Compared with profile forming methods, die casting uses different technologies. Aluminum ingots (approximately 92% purity) and alloys are used as raw materials, which are melted in a furnace and then formed in a die casting machine. Cast aluminum products can have various shapes, such as toys, which facilitates multi-directional assembly. In addition, they have high hardness and strength and can be alloyed with zinc to form zinc–aluminum alloys. The aluminum die casting forming process includes:
① Die casting
② Rough polishing to remove residues from the mold
③ Fine polishing
Advantages
Since aluminum die casting uses a pressure casting process, die-cast aluminum parts have accurate dimensions and smooth surfaces; they are generally used directly without additional machining or with minimal machining. This not only improves metal utilization efficiency but also significantly reduces the amount of process equipment and labor.
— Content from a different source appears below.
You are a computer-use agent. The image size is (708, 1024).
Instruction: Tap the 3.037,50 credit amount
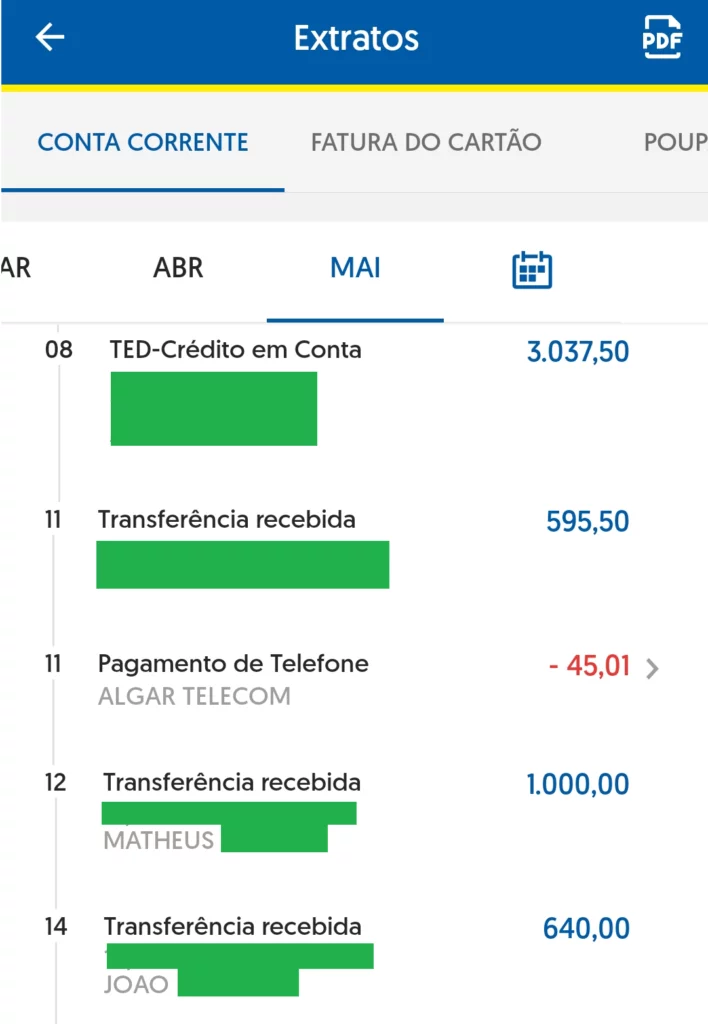(578, 351)
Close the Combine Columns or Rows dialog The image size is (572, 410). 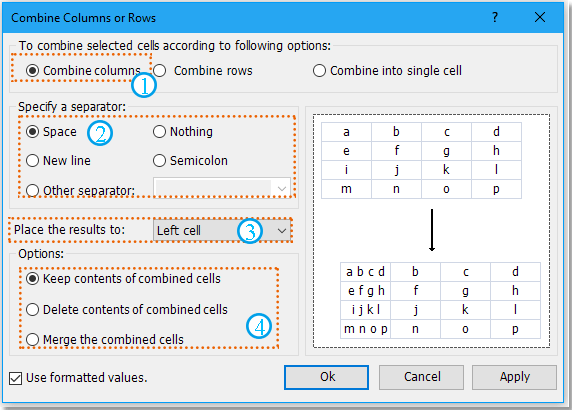pos(540,17)
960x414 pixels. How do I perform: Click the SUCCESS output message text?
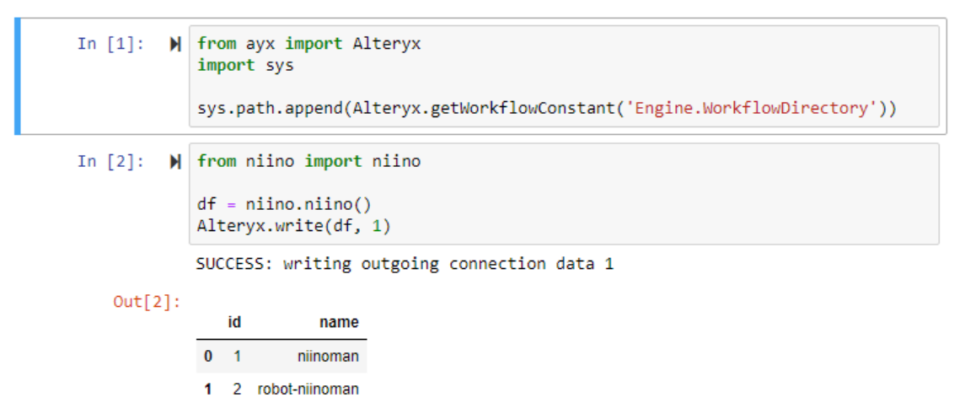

Die-cast aluminum products are inexpensive; they can be combined with other metals or non-metals, saving assembly time and materials.
Aluminum die casting features high production efficiency. For example, a domestic JIII3 horizontal cold-chamber aluminum die casting machine can produce an average of 600–700 aluminum castings every 8 hours, while a small hot-chamber aluminum die casting machine can produce an average of 3,000–7,000 castings every 8 hours. Aluminum die casting molds have a long service life. A pair of molds for aluminum and bell-shaped aluminum alloy castings can last hundreds of thousands or even millions of cycles. They are easy to mechanize and automate.
Die-cast aluminum products are of high quality and high dimensional accuracy, generally equivalent to Grade 6–7, and sometimes reaching Grade 4. The surface quality of die-cast aluminum is good, generally equivalent to Grade 5–8. Strength and hardness are usually 25–30% higher than those of sand castings, but elongation is reduced by approximately 70%. Dimensions are stable, interchangeability is good, and thin-walled and complex aluminum castings can be produced.
Disadvantages
Low toughness and poor wear resistance; significant volumetric shrinkage during solidification, approximately 6.6%; high coefficient of linear expansion; tendency to stick to molds, requiring strict control of iron content within 0.8%–0.9%; low melting point, limiting its use in high-temperature applications.